To: opensource@cs.utexas.edu
From: field@cs.utexas.edu
Subject: Co-op Open Source Software Competition submission

---------------------------------------------------------------------

Category:

Faculty/Staff

---------------------------------------------------------------------

Team members:

Ernie Chan
Graduate Research Assistant (student, PhD program)
Department of Computer Sciences
echan@cs.utexas.edu
(Enrolled in PhD program since Fall 2005.)

Robert A. van de Geijn
Professor
Department of Computer Sciences
rvdg@cs.utexas.edu
(Original founder and Principle Investigator of FLAME project.)

Field G. Van Zee
Research Engineering/Scientist Associate II
Department of Computer Sciences
field@cs.utexas.edu
(Employed under current title since June 2006 and previously as GRA since 2004.)

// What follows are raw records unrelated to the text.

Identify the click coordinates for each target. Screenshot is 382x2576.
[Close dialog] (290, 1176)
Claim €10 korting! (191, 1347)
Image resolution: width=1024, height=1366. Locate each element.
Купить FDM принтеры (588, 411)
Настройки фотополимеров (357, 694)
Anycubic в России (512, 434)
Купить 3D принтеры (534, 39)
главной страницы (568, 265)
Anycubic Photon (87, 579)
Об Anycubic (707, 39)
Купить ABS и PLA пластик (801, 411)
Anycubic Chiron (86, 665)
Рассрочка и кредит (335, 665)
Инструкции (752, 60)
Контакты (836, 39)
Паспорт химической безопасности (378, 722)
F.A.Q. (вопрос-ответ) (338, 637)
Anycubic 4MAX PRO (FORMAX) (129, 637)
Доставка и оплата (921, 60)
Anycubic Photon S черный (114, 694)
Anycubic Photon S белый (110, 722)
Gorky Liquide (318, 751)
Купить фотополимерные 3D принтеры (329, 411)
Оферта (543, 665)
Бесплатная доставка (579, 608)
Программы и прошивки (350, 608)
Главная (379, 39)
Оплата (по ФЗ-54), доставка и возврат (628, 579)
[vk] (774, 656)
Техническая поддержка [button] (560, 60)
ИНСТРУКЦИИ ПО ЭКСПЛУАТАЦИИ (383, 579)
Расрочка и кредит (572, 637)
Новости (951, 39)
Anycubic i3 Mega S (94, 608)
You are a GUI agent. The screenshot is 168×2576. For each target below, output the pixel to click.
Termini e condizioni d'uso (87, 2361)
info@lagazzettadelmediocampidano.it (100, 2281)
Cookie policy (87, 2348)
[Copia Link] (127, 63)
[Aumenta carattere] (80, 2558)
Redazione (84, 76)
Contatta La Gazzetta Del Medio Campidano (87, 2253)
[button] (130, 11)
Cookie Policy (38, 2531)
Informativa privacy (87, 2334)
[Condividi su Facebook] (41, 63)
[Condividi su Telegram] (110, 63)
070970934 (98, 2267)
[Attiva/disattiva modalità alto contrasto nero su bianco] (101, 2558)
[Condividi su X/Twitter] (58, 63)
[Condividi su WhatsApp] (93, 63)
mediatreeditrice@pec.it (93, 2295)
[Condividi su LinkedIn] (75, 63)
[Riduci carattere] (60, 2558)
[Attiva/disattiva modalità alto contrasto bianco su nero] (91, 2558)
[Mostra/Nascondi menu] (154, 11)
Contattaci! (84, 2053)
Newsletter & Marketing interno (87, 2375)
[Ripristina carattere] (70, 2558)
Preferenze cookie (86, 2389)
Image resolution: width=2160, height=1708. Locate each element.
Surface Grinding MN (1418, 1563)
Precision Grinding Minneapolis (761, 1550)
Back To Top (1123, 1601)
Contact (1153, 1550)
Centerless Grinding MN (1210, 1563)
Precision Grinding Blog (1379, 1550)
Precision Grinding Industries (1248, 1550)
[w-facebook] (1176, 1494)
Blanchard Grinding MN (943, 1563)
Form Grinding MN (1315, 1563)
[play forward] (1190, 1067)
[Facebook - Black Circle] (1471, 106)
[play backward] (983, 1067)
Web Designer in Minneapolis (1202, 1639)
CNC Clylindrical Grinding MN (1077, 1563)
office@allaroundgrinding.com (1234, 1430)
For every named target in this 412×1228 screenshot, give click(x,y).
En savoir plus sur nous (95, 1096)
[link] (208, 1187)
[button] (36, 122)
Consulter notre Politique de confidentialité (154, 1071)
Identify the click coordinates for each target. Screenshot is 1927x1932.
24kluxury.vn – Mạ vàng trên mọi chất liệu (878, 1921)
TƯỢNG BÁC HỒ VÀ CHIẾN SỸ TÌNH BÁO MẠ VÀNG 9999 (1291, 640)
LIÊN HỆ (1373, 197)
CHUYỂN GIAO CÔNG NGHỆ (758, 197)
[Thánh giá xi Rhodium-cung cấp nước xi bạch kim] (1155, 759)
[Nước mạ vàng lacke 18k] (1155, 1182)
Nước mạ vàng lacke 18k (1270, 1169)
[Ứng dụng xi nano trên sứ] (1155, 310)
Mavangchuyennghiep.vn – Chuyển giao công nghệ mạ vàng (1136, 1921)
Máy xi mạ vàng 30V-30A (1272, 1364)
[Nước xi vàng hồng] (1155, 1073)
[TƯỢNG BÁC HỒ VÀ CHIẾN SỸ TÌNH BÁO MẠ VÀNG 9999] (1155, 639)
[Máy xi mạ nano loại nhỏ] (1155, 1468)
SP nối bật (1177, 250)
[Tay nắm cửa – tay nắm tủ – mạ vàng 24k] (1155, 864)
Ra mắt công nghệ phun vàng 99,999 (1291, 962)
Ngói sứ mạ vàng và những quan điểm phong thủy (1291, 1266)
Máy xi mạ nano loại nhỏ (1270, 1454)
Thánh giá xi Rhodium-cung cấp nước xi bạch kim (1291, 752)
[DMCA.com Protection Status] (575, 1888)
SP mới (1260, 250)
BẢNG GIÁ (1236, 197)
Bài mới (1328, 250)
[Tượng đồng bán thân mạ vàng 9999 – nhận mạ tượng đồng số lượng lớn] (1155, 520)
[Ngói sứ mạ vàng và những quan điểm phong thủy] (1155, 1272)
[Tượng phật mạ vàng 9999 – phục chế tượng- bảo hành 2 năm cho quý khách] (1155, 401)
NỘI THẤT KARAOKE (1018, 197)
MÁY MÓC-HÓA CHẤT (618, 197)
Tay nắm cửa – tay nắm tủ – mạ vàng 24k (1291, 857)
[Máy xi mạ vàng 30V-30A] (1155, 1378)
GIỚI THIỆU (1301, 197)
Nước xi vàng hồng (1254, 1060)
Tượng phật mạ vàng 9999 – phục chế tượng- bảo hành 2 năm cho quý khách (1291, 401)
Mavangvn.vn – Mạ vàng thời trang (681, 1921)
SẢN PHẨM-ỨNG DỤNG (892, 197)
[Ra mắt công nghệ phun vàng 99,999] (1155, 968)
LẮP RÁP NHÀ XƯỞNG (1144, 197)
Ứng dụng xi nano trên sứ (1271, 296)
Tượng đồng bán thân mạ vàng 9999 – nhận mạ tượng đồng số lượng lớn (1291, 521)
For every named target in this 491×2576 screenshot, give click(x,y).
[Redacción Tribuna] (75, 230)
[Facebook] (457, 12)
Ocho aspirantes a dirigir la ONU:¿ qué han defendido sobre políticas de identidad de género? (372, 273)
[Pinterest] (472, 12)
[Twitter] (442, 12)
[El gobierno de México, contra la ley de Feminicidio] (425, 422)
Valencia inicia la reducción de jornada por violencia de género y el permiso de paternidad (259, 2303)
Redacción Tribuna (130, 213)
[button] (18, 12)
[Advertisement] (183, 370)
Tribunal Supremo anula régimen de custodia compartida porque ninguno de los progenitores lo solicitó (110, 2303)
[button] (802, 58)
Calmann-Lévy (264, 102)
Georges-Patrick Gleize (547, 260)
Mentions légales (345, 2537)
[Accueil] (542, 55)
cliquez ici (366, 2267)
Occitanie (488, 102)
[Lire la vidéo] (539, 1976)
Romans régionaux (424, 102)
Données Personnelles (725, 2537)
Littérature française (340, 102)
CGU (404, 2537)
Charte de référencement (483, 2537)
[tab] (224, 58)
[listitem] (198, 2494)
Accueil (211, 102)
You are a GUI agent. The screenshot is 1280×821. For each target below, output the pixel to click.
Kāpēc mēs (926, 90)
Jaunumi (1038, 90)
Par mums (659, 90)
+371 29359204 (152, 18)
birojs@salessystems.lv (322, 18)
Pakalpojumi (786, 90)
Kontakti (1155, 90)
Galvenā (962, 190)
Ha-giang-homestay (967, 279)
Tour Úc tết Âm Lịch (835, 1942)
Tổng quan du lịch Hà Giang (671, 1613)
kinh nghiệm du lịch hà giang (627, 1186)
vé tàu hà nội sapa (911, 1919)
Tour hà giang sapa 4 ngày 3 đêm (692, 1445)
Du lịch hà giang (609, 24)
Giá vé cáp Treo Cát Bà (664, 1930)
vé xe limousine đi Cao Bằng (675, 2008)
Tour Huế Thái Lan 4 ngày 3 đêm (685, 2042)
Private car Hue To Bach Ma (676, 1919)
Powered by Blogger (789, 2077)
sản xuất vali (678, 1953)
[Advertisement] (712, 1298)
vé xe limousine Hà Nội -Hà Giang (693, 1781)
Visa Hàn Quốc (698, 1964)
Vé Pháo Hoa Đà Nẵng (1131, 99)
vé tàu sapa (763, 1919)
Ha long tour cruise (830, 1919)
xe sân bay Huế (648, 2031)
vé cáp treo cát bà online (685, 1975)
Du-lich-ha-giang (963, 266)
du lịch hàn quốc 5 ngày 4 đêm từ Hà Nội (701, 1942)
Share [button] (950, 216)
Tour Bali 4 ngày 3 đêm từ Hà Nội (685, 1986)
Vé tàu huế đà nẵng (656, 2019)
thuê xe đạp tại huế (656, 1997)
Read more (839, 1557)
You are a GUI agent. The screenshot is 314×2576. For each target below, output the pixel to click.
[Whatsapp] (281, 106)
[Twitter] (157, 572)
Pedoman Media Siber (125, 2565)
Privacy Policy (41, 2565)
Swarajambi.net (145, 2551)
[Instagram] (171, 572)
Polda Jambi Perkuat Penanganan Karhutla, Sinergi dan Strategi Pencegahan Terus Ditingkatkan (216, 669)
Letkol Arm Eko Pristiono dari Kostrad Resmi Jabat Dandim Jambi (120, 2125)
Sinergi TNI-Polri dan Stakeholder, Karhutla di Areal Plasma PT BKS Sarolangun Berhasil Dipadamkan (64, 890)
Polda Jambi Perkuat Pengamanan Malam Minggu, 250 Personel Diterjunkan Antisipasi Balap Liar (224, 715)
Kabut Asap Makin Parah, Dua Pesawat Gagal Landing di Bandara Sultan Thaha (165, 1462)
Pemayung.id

---------------------------------------------------------------------

Name of submitted software:

libflame

---------------------------------------------------------------------

Brief overview:

The objective of the FLAME project is to transform the development of
dense linear algebra libraries from an art reserved for experts to a
science that can be understood by novice and expert alike. Rather than
being only a library, the project encompasses a new notation for
expressing algorithms, a methodology for systematic derivation of
algorithms, Application Program Interfaces (APIs) for representing the
algorithms in code, and tools for mechanical derivation, implementation
and analysis of algorithms. Interfaces to high-performance sequential
and multithreaded implementations are also provided.

---------------------------------------------------------------------

Justification:

Real-world instances of linear algebra are ubiquitous, with non-trivial 
applications found in countless disciplines, including (but certainly not 
limited to) most of the classic natural sciences such as chemistry and 
physics, virtually every flavor of engineering, acoustics and signal 
processing, applied statistics, and even social sciences and economics. 
Our reliance on computers to help us perform linear algebra computations
is undeniable.
But our productivity hinges upon our ability to effectively implement these
operations in software.

Linear algebra software has been available under various free and 
public domain licenses since the 1970's.
The University of Tennessee at Knoxville led the effort to standardize
interfaces to linear algebra software routines, resulting in so-called
"reference" implementations to the Basic Linear Algebra Subprograms (BLAS),
the Linear Algebra Package (LAPACK), and the Scalable Linear Algebra
Package (ScaLAPACK), with each serving as a building block to the next.
Over time, these packages became widely accepted both inside and outside
the scientific computing community.
However, in the decades since their inception, the face of computing has
changed considerably.
Fortran-77 is no longer the dominant language for programming scientific
applications (let alone applications that employ linear algebra).
Vector computers have been replaced by architectures with multiple levels
of cache.
CPU speeds have increased much faster than memory, making it more difficult
to amortize the cost of memory transactions over subsequent computation.
And recently, chips with multiple processing cores have become the norm
due to the growing infeasibility of speeding up a single microprocessor.
This paradigm shift has significant programmability implications, as it
will force developers to parallelize their code if they wish to realize
performance gains with newer processors.

In recent years, the FLAME research group has identified several critical 
shortcomings in the products of the BLAS, LAPACK, and ScaLAPACK projects, 
which we have documented extensively in our various publications.
The FLAME project addresses these shortcomings by providing a modern
alternative library package, libflame, released as free software under the
Lesser General Public License (LGPL).
What follows is an enumeration of the features of libflame, with
comparisons to the traditional BLAS/LAPACK libraries when appropriate.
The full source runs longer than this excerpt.